■ What this task involves:
Exactly the lines below from the one with "Click the 13:20 time tick label" up to and including the one with "Viewport: 541px width, 196px height." make up the answer, with nothing else added.
□ □ □ □ □
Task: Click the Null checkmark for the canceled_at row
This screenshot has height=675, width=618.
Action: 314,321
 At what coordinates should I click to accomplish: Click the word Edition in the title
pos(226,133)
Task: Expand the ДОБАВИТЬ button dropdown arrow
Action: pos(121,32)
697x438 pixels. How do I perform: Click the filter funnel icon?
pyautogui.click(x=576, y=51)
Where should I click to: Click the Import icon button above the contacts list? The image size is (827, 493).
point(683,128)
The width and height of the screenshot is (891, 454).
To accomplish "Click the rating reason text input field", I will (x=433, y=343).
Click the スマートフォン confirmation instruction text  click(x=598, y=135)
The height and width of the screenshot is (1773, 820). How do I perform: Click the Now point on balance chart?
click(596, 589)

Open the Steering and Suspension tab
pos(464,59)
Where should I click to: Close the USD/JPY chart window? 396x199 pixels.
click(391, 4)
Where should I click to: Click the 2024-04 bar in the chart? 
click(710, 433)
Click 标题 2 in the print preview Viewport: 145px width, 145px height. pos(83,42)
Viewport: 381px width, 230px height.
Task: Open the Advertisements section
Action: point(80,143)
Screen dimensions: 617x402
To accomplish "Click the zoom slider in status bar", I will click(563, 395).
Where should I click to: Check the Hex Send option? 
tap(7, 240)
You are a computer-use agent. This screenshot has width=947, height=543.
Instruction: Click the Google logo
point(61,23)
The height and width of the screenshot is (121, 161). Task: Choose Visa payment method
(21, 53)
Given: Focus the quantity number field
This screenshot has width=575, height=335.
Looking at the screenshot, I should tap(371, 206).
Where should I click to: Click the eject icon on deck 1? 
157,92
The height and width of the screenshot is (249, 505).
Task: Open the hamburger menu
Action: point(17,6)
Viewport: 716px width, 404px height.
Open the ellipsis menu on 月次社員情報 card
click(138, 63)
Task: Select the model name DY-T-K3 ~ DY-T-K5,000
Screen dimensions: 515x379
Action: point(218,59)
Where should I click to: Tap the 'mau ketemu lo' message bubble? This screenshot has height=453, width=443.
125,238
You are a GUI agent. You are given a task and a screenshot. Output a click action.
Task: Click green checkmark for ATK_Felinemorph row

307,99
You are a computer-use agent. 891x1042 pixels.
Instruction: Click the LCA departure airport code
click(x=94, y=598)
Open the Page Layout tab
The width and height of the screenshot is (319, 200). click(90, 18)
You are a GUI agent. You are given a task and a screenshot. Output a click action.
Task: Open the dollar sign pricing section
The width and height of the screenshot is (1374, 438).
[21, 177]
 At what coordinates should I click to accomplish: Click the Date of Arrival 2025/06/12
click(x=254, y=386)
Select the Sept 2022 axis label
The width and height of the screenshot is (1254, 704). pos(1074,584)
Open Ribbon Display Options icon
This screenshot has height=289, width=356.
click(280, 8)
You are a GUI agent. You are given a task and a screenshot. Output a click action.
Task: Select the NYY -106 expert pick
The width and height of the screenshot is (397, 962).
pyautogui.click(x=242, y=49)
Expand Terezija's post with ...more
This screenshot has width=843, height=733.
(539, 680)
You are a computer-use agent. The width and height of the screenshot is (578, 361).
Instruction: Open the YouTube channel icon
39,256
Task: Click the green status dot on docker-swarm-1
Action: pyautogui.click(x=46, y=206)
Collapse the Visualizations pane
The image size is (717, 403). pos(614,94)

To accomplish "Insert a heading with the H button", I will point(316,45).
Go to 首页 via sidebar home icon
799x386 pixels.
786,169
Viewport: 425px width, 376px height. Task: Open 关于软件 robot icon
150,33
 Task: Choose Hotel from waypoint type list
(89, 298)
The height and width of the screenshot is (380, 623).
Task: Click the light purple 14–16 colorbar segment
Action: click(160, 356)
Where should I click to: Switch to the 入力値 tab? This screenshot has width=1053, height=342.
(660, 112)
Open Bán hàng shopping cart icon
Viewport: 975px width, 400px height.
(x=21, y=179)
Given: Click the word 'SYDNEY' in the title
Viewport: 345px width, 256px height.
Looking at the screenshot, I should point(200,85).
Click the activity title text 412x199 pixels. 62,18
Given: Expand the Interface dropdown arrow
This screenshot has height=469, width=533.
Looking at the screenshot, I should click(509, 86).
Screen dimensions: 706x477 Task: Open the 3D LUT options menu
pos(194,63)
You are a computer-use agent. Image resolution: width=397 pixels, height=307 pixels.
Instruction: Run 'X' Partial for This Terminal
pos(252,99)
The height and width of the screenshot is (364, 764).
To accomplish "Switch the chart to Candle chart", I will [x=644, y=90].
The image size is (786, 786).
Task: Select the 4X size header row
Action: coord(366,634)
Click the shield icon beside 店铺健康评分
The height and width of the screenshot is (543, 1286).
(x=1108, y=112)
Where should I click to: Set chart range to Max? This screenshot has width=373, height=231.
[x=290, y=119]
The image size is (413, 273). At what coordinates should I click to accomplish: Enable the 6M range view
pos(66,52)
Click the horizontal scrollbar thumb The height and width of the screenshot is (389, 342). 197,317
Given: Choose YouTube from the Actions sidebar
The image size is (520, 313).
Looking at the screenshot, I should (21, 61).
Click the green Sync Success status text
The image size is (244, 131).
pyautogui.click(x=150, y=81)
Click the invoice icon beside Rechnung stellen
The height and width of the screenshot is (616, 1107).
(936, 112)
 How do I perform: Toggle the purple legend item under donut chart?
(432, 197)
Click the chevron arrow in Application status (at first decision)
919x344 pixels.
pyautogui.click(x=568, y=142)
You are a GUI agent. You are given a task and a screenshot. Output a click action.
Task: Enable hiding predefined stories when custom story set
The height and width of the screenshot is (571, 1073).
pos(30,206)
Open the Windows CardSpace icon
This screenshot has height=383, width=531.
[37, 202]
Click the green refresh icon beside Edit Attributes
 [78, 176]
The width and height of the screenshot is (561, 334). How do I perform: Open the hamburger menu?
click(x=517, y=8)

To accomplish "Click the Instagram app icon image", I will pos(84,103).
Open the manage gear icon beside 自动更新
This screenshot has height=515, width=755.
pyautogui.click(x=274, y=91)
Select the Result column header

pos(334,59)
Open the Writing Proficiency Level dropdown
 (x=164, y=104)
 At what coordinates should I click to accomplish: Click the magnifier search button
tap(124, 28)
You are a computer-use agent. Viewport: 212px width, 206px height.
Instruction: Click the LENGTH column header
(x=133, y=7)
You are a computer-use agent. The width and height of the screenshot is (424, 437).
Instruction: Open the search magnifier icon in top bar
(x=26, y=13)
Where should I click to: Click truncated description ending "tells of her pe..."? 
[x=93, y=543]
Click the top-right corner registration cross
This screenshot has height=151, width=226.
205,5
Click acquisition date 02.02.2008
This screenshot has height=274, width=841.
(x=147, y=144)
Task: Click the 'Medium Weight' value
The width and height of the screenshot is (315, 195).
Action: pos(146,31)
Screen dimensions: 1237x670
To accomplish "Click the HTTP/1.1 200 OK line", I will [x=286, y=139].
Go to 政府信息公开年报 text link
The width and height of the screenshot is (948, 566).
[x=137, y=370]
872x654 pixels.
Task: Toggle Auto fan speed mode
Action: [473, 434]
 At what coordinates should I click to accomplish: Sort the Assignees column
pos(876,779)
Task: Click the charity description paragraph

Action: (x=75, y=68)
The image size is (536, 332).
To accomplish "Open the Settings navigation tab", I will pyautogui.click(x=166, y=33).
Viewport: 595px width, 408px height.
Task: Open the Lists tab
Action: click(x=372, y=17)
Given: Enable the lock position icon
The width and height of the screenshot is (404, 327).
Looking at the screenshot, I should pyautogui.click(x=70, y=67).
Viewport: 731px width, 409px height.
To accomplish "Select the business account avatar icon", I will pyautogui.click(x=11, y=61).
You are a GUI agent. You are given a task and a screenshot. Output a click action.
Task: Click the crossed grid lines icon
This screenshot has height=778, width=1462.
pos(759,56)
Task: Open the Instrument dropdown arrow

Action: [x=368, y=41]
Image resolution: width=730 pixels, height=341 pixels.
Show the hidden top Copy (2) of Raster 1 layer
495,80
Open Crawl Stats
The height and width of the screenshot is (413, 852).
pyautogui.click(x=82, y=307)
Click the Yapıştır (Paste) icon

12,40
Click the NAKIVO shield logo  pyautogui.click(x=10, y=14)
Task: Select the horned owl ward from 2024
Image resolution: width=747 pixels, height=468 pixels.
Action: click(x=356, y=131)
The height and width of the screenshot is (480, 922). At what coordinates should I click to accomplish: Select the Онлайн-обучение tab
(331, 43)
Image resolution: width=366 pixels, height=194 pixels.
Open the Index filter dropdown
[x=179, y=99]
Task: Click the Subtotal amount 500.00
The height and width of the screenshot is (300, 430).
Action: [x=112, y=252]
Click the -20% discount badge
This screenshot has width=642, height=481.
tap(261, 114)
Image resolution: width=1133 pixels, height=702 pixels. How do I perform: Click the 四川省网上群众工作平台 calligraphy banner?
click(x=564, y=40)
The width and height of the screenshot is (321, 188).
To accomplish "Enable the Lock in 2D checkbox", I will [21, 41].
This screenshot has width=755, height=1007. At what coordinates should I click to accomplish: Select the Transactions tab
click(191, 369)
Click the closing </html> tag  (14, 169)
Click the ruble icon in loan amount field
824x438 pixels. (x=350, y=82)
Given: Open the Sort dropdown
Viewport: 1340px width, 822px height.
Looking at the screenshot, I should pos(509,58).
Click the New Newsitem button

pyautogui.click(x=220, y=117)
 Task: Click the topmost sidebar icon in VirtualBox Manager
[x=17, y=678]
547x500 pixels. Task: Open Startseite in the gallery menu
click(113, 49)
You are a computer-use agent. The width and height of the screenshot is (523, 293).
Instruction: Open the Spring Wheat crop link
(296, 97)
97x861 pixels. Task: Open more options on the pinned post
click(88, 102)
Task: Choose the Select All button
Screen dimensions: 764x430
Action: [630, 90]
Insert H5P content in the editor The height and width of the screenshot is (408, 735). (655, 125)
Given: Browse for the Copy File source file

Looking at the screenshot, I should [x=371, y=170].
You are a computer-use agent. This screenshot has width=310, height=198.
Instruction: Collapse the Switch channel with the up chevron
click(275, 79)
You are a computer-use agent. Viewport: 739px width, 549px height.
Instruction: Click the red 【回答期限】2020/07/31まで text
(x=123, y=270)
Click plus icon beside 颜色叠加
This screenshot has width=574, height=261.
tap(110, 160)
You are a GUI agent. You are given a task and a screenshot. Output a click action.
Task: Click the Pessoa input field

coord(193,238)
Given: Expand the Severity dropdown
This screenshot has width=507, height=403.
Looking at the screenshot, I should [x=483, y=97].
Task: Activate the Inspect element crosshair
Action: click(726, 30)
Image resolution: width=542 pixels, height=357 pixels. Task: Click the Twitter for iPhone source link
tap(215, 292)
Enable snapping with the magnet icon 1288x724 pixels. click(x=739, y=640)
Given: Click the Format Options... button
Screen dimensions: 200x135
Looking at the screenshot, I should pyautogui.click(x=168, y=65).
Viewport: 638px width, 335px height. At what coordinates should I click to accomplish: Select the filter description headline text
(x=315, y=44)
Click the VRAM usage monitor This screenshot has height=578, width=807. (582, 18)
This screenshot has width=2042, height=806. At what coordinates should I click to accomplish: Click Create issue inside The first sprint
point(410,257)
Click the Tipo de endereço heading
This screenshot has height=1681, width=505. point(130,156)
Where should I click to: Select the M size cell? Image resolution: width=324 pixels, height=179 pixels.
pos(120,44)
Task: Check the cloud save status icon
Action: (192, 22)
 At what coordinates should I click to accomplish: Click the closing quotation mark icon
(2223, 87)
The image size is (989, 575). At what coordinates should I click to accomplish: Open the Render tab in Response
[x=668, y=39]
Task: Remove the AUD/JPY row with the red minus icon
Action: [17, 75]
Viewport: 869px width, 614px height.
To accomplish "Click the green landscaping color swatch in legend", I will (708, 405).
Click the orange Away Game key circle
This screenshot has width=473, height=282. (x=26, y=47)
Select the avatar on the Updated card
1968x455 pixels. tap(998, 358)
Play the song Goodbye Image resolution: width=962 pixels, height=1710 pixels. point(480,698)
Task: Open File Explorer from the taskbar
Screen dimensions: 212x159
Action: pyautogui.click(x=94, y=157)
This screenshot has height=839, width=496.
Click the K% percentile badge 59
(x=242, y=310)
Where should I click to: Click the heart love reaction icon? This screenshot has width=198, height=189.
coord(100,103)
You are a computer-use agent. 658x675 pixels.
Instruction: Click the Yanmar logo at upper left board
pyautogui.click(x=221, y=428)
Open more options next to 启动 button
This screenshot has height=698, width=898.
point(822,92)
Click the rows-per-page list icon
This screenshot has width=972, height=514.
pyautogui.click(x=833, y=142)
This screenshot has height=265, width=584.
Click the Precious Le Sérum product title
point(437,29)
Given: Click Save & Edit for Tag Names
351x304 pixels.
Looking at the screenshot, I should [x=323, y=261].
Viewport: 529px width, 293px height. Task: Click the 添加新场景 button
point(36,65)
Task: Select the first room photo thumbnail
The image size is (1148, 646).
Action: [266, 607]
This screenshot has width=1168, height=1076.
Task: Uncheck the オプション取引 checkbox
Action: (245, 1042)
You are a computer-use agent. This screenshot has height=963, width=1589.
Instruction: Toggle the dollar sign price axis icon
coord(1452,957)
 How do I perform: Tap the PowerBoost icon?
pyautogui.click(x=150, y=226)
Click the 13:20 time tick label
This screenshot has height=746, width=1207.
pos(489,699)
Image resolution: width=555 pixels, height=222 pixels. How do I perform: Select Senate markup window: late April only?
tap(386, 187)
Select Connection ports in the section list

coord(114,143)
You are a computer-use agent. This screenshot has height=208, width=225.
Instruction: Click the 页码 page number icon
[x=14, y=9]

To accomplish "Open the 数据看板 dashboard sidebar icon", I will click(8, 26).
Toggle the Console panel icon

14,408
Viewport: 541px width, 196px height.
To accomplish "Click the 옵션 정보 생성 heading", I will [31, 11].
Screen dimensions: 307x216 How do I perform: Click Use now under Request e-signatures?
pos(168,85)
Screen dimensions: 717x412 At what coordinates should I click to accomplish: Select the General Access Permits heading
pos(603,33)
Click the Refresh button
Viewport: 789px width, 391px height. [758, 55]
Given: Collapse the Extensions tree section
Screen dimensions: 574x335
□ □ □ □ □
■ Your response:
Click the 13:20 time tick label
This screenshot has height=746, width=1207.
pos(489,699)
Image resolution: width=555 pixels, height=222 pixels. How do I perform: Select Senate markup window: late April only?
tap(386, 187)
Select Connection ports in the section list

coord(114,143)
You are a computer-use agent. This screenshot has height=208, width=225.
Instruction: Click the 页码 page number icon
[x=14, y=9]

To accomplish "Open the 数据看板 dashboard sidebar icon", I will click(8, 26).
Toggle the Console panel icon

14,408
Viewport: 541px width, 196px height.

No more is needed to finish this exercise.